Rating agencies react to the resolution of remaining residual risks from gas replacement procurement at VNG
On Friday, December 2nd , EnBW published in a press release that VNG resolved the remaining risks from its gas replacement procurement and withdrew the application for stabilisation measures. An agreement with the German government on compensation for losses incurred in connection with the replacement procurement costs from the delivery contract with Gazprom Export LLC (GPE) enabled VNG to resolve the residual risks from replacement gas procurement. Consequently, VNG withdrew its application for stabilisation measures under section 29 of Germany’s Energy Security of Supply Act to the German Federal Ministry of Economics and Climate Action dated September 9th 2022. As a result, the government will not take an equity stake in VNG.
Based on these recent developments, both rating agencies Moody's and Standard & Poor's have taken this news positively and responded with publications.

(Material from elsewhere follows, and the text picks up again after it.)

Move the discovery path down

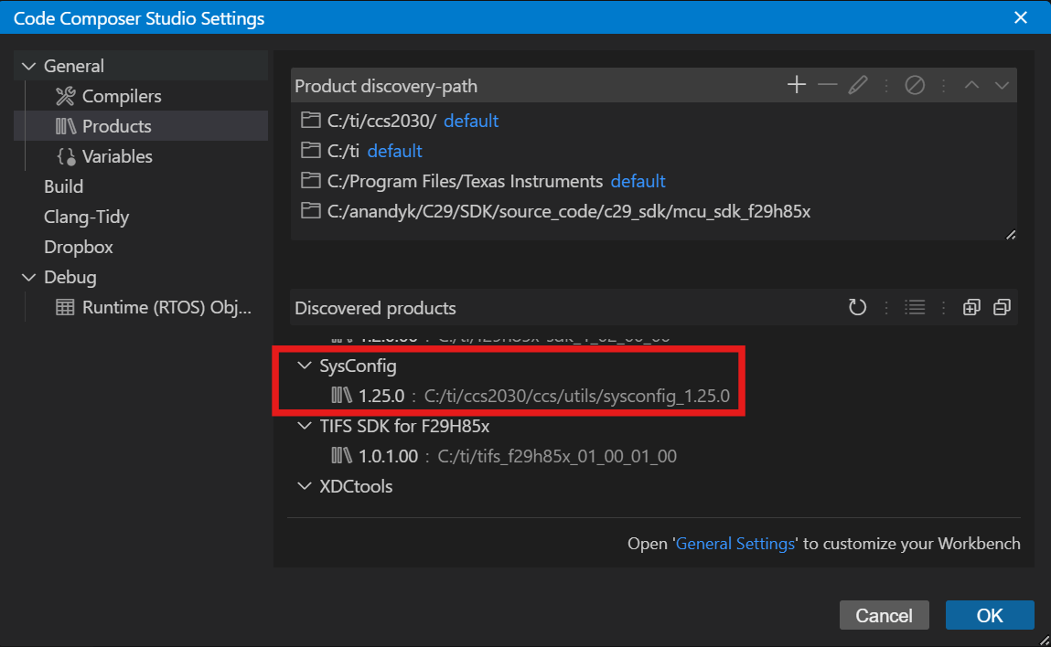click(x=1002, y=84)
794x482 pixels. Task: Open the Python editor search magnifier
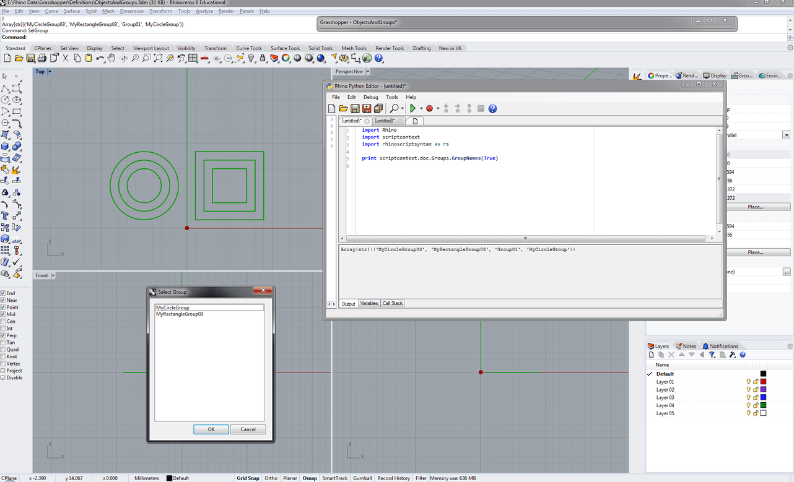point(394,108)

On Tuesday, December 6th, S&P stated in a bulletin, that the agreement reached with the German government on December 2nd 2022 provides clarity on expected losses in the company's 2022 consolidated figures. EnBW’s subsidiary VNG has no volumes contracted in its supply business tied to these volumes from 2023 onward, which means that it will eliminate the exposure to Russian gas flows. The agency says that tightness in EnBW’s credit metrics for its current A- rating remains. The rating on EnBW still contemplates the company's strong commitment to maintain solid investment grade ratings and S&P’s view that EnBW's integrated nature should continue to prove it is more resilient than non-integrated peers to the changing conditions. According to S&P, the outlook could be revised to stable once there is more clarity on the company's full-year performance and its remedial measures to medium-term pressure on credit metrics.

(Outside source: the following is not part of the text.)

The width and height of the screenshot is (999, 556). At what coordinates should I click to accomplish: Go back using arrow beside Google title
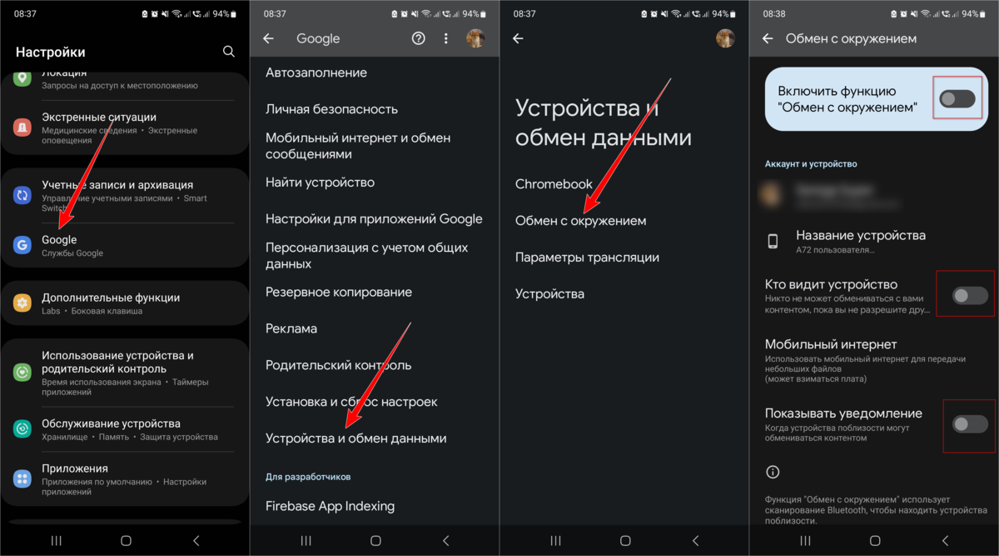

Yesterday, Moody's issued a press release confirming EnBW's long-term issuer rating of Baa1 with a stable outlook. The affirmation of the rating reflects the view that EnBW will exhibit a credit profile commensurate with a Baa1 rating given that the residual financial risks associated with the procurement of gas by VNG - its 74% owned subsidiary - have now been substantially mitigated. In spite of incurring losses of more than €1 billion in 2022 related to gas contracts, Moody’s notes that EnBW has been able to offset the vast majority of these losses among others owing to higher earnings in its electricity generation segment. Whereas the electricity market revenue caps for some generation technologies proposed by the Government in Germany will restrict earnings growth, allowed revenues will likely be at high levels from a historical perspective which will support EBITDA and cash flow growth in 2023.